Mothers’ Day almost always takes me by surprise. Falling in the first week of May, it seems like I never have any warning to buy the perfect gift or write the perfect card before April suddenly ends and I find myself looking Mothers’ Day in the face.
I can’t say the same about the other Mother’s day, the day we celebrate our Blessed Mother and her relationship with the Son. January 1, or New Year’s Day, is the holy day of obligation that I’m always prepared for.
It seems quite fitting that we have the Solemnity of the Nativity, where we’ve spent nearly a month reflecting on Mary’s pregnancy, her relationship with the loving Father, and her journey with Joseph throughout it all. The culmination occurs at the lowly birth of Christ in a stable, where the Holy Family spent their first days together. A Savior is born, in the cold of the night, to lovingly faithful and holy parents. All is peaceful, joyful, warm, and bright.
Then we have the post-Christmas dead week, the week between Christmas and New Year’s. The week where traffic is far sparser, and everyone is desirous of a good rest to recover from the festivities of Christmas. This year’s dead week is a particularly gloomy one in central Indiana, where it is oddly warm, rainy, and very clammy. It’s an odd juxtaposition to the holy feast we just started celebrating a few days ago.

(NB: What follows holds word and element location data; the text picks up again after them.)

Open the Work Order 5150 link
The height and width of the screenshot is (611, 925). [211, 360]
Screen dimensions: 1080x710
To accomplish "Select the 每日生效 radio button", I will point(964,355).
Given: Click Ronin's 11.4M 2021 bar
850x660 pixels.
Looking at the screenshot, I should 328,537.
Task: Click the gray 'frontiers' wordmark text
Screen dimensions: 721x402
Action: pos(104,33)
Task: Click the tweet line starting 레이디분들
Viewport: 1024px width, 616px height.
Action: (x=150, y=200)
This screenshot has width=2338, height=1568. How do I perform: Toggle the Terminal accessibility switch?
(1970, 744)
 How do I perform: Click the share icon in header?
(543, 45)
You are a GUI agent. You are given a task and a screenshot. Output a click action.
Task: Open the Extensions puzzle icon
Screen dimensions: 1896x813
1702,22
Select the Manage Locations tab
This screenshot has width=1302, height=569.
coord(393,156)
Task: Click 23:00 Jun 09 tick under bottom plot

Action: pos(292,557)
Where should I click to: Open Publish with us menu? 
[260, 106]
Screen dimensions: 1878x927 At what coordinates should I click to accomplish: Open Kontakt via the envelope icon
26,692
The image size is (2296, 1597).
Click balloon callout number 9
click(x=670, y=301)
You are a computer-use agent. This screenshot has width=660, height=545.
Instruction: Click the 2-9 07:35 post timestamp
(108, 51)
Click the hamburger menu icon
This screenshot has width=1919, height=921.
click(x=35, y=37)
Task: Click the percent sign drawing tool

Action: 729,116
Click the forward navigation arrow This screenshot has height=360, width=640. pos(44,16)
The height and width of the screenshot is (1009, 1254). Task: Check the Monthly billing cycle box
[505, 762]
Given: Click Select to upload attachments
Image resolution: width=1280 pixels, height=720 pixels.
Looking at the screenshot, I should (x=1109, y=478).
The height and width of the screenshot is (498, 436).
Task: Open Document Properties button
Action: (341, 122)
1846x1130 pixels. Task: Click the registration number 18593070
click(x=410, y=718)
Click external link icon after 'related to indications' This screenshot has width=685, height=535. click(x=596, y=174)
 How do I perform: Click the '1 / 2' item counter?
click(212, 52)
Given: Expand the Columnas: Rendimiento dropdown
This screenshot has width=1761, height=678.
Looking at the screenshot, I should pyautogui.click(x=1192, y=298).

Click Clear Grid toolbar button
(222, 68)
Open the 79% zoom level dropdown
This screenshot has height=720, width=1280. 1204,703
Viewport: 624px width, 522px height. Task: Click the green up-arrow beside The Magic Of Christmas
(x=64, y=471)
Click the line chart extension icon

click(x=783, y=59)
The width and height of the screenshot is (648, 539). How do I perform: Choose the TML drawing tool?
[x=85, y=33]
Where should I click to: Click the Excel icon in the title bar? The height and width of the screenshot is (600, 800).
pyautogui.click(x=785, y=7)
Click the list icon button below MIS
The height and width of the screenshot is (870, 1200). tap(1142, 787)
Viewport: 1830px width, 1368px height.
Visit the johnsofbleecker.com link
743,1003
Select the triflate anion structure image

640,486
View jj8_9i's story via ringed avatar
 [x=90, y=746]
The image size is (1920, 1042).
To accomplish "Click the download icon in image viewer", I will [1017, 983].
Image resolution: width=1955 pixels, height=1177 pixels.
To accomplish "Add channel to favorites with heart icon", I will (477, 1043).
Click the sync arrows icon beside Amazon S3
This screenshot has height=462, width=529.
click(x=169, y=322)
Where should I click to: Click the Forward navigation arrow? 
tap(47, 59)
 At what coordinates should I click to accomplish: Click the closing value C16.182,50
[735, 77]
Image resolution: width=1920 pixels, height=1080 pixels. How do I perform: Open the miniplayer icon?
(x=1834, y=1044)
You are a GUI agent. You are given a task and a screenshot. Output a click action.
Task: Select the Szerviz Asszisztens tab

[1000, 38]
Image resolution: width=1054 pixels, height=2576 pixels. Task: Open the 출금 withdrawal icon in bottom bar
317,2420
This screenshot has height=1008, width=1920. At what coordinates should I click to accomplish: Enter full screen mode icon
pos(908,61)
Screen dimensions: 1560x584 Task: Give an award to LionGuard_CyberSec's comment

But then we have New Year’s. The great big party to start the year, to prelude an even bigger celebration: the Solemnity of Mary, Mother of God.
All throughout Advent, we ponder the person of Mary. Her perfection, her sinlessness, her beauty as a pure creation of the Father and her lovely femininity as it fits into the story of Salvation. In all her humbleness, Advent isn’t about her at all. It’s about her Son. We celebrate the arrival of her divine infant. We end the year with great hope as we witness the Salvation of all. We begin the year with an invitation.
An invitation to draw closer to our Lady, as she will only usher you closer to the Son. An invitation to imitate her virtue, her humility, her holiness. An invitation to set all down and simply make Christ the center of our lives, as that is the only way that we will truly be happy in this new year. An invitation to make Mary, the mother of God, our guiding light throughout 2022.
As we start our preparations for the year ahead, as we scramble to come up with a resolution for the months to come, let us turn to Mary and ask her to be our companion in this journey on earth.